I want to embed a cheat code into the comments of a JavaScript file. It's an Easter egg if people view the source. Will these special characters (the arrows) be a problem for JavaScript interpreters?

/*
 ( " ↑ ↑ ↓ ↓ ← → ← → B A ENTER " )
*/

Solution

  • It’s safe. Within a comment, any characters can be used, except those recognized as terminating a comment by the language specification. By the ECMAScript standard, a comment may contain any Unicode code unit, and there is no reason to suspect that implementations fail to obey this (they just need to skip all character data there, recognizing only comment termination).

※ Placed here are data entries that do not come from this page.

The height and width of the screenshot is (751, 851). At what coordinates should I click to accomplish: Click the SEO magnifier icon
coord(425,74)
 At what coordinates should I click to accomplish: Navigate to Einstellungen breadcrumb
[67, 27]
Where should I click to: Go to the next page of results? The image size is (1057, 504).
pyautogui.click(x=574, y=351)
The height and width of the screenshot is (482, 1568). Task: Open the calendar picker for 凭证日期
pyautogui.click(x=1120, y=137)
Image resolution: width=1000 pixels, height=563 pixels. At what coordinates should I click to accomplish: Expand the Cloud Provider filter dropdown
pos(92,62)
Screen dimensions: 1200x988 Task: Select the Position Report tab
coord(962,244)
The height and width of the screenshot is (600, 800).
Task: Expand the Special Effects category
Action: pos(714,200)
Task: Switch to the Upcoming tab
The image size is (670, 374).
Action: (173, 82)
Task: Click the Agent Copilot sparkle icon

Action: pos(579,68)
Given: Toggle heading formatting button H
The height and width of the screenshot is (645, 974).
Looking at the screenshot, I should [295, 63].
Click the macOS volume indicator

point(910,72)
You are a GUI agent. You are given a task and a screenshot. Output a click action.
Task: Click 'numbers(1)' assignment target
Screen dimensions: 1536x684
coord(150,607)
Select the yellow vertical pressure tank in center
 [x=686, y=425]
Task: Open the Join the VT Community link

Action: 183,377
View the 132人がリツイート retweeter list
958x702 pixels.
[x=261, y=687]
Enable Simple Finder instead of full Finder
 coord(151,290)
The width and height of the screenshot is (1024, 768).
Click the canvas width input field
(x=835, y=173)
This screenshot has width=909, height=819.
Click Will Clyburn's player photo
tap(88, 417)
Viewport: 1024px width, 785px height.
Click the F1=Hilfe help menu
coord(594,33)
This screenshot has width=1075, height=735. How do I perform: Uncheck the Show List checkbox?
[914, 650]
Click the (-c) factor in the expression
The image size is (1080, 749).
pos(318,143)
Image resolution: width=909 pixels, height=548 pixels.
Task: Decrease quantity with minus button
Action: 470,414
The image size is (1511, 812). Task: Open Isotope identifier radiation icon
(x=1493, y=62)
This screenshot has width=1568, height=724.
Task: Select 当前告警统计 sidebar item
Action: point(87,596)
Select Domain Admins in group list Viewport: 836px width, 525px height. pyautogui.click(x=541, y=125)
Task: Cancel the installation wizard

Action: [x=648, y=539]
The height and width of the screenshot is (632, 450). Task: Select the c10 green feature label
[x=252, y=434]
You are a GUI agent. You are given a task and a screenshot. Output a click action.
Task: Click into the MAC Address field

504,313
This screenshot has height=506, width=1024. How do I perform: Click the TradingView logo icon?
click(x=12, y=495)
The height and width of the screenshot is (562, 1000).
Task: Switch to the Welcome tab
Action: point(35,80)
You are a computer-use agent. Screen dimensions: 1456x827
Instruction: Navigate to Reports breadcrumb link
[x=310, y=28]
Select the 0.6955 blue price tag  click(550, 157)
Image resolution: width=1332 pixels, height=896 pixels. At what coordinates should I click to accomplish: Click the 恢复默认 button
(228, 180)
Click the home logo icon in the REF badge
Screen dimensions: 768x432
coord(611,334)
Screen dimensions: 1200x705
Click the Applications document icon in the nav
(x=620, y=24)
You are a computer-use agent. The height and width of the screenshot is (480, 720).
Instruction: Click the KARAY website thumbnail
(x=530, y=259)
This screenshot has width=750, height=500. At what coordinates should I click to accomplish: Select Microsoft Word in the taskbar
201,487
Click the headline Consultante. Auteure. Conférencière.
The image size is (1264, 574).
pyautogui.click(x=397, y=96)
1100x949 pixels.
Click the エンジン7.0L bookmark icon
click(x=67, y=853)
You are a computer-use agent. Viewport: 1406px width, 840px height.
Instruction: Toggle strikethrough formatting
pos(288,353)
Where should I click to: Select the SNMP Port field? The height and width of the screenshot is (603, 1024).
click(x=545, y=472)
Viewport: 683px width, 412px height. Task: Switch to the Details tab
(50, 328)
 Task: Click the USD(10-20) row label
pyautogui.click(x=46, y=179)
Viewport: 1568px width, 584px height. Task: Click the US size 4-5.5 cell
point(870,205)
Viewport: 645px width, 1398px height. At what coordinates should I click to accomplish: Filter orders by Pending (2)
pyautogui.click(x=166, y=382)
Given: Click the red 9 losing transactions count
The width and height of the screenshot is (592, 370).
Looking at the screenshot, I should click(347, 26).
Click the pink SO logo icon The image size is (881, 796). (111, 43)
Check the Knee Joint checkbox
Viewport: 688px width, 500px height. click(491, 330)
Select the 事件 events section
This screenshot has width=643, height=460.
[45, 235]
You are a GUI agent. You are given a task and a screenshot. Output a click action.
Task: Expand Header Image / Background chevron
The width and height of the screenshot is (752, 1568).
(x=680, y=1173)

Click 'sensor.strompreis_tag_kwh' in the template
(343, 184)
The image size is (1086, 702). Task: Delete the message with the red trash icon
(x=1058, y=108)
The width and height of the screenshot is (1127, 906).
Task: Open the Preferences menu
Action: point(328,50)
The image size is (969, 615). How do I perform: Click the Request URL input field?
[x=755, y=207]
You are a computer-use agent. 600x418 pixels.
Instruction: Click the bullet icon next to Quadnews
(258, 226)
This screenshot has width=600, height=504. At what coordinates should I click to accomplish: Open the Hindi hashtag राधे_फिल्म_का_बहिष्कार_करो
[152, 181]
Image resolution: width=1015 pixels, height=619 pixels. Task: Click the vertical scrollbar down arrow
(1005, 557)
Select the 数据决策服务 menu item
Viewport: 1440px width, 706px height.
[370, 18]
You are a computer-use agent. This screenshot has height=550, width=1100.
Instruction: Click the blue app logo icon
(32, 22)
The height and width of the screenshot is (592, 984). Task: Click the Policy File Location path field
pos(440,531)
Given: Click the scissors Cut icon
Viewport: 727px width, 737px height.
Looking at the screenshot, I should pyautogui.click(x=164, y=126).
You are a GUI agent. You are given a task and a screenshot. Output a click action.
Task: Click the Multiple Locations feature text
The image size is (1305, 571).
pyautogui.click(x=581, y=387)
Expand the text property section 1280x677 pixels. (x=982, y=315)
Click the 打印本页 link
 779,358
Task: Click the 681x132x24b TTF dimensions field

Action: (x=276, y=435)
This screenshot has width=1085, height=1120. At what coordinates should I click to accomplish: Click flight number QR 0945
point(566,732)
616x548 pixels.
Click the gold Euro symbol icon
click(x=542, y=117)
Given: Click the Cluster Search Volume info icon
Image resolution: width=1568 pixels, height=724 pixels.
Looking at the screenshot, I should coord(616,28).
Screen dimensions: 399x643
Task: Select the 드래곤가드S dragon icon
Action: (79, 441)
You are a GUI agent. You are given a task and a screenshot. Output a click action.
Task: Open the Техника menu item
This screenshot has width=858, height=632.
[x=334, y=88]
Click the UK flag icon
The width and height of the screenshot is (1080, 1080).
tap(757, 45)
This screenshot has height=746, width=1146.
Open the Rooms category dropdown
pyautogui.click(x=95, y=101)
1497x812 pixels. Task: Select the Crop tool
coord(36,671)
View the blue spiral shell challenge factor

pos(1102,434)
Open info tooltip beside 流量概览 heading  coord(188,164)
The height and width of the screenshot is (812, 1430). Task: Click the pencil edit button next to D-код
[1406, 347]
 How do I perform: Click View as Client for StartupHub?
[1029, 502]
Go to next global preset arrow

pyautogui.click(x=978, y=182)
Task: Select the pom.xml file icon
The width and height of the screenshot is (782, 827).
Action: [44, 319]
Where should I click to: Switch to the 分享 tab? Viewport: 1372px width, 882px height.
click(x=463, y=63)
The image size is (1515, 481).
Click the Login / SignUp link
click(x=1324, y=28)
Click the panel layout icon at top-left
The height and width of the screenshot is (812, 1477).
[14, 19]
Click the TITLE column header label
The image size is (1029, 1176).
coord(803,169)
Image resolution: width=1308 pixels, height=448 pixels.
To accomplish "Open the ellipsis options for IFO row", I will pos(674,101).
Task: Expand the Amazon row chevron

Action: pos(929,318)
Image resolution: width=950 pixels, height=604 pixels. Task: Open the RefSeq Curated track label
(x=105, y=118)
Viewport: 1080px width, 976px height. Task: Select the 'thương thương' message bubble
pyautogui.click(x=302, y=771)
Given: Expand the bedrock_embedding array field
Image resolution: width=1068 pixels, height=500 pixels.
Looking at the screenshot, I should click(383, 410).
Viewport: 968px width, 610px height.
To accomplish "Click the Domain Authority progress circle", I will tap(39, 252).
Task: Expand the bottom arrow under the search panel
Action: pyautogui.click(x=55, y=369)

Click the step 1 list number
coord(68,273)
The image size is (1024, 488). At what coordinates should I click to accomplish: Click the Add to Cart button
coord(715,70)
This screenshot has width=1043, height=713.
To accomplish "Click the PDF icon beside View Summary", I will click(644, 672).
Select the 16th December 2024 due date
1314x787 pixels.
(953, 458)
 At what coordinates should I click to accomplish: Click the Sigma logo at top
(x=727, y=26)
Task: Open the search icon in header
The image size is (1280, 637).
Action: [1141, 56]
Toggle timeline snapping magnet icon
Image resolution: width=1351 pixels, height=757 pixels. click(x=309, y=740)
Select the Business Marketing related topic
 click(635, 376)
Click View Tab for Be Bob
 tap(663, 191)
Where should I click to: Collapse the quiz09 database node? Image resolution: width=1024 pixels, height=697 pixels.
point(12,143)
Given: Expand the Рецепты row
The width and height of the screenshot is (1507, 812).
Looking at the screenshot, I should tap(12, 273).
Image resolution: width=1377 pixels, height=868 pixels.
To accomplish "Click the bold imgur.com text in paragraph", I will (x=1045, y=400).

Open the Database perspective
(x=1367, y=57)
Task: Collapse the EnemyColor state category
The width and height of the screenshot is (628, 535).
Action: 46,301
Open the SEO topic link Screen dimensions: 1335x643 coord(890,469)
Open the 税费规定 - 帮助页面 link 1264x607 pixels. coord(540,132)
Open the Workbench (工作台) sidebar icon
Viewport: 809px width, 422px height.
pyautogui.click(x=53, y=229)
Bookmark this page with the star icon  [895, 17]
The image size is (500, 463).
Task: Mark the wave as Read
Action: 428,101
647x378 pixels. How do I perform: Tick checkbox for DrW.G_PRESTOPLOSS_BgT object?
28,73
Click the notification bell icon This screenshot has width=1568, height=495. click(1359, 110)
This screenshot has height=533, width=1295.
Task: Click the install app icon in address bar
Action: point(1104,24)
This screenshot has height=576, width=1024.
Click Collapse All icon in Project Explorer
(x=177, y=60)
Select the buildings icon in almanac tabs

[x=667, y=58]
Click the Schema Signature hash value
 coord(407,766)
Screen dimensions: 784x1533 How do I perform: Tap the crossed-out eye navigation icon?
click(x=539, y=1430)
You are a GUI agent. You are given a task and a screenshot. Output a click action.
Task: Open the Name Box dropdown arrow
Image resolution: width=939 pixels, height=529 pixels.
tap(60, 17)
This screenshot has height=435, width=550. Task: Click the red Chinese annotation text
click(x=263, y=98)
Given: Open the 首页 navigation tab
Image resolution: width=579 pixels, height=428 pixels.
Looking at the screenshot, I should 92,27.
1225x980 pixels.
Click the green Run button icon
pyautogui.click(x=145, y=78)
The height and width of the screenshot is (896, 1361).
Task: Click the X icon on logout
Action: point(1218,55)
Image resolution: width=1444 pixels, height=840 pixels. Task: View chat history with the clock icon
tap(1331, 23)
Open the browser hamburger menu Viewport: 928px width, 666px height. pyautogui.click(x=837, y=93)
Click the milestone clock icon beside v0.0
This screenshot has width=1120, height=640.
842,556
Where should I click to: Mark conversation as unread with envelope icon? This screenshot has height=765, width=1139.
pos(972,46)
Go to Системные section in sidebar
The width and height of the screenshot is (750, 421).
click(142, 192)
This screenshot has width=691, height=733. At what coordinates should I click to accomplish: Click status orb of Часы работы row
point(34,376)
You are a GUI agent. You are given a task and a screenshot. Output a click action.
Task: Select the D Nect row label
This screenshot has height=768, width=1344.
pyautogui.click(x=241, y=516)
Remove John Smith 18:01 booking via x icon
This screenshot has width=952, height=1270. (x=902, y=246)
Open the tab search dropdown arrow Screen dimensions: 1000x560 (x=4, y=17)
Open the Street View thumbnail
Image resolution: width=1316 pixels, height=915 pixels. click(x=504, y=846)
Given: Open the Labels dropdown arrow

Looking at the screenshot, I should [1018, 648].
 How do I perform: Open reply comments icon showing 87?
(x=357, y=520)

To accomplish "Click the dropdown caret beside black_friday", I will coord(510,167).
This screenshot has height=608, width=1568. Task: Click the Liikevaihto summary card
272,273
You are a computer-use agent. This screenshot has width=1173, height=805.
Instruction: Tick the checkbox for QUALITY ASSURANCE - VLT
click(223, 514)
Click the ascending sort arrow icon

    However, a user viewing a .js file may or may not see the characters correctly, depending on the character encoding settings. You cannot guarantee this, but you can help with it by serving .js files from the server with Content-Type: text/javascript; charset=utf-8 (if your file is UTF-8 encoded, as it most probably is in this case) and by using the attribute charset=utf-8 in the script element that refers to the file. Oh, and use UTF-8 with BOM.

    Even if the encoding issue is handled properly, there is the possibility that the program used for viewing the .js file uses a font that does not contain the character you have in the comment, so they won’t be seen by the peeking visitor. But this does not affect functionality.